### WHAT YOU ARE ASKED TO DO
Whatever comes before the line containing "This screenshot has width=415, height=710." stays out; transcribe that line and all that follow to the end of the records exactly, with no pictures.

(Records drawn from a dataset)
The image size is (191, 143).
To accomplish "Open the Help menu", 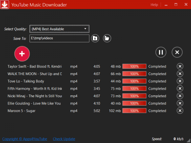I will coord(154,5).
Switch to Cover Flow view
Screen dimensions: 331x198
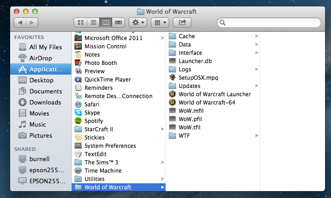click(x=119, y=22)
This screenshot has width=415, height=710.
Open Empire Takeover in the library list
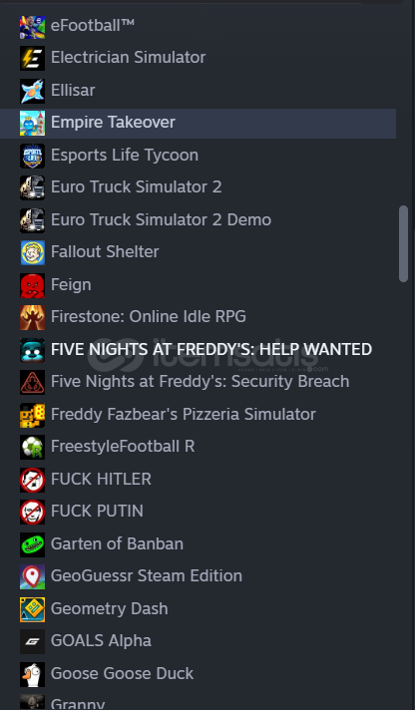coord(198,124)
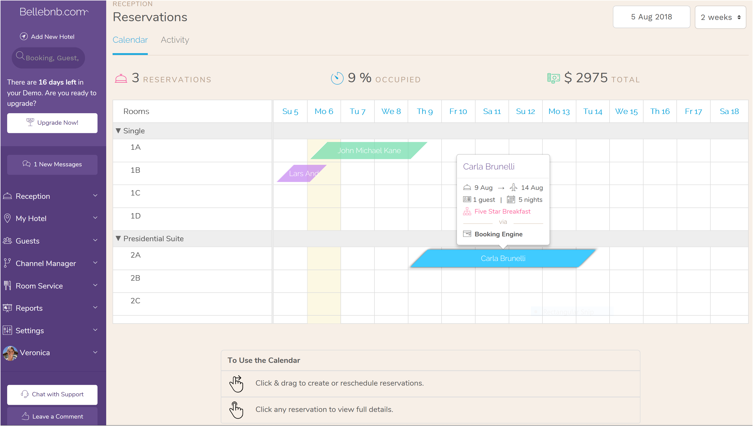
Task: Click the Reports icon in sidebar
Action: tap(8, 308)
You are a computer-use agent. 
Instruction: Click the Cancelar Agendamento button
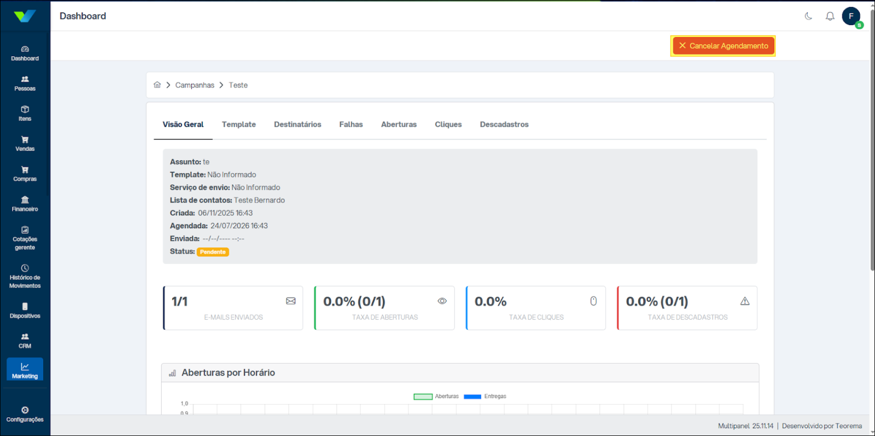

### ANSWER TO THIS EXERCISE
This screenshot has width=415, height=710.
Open Empire Takeover in the library list
coord(198,124)
Task: Click the Reports icon in sidebar
Action: tap(8, 308)
You are a computer-use agent. 
Instruction: Click the Cancelar Agendamento button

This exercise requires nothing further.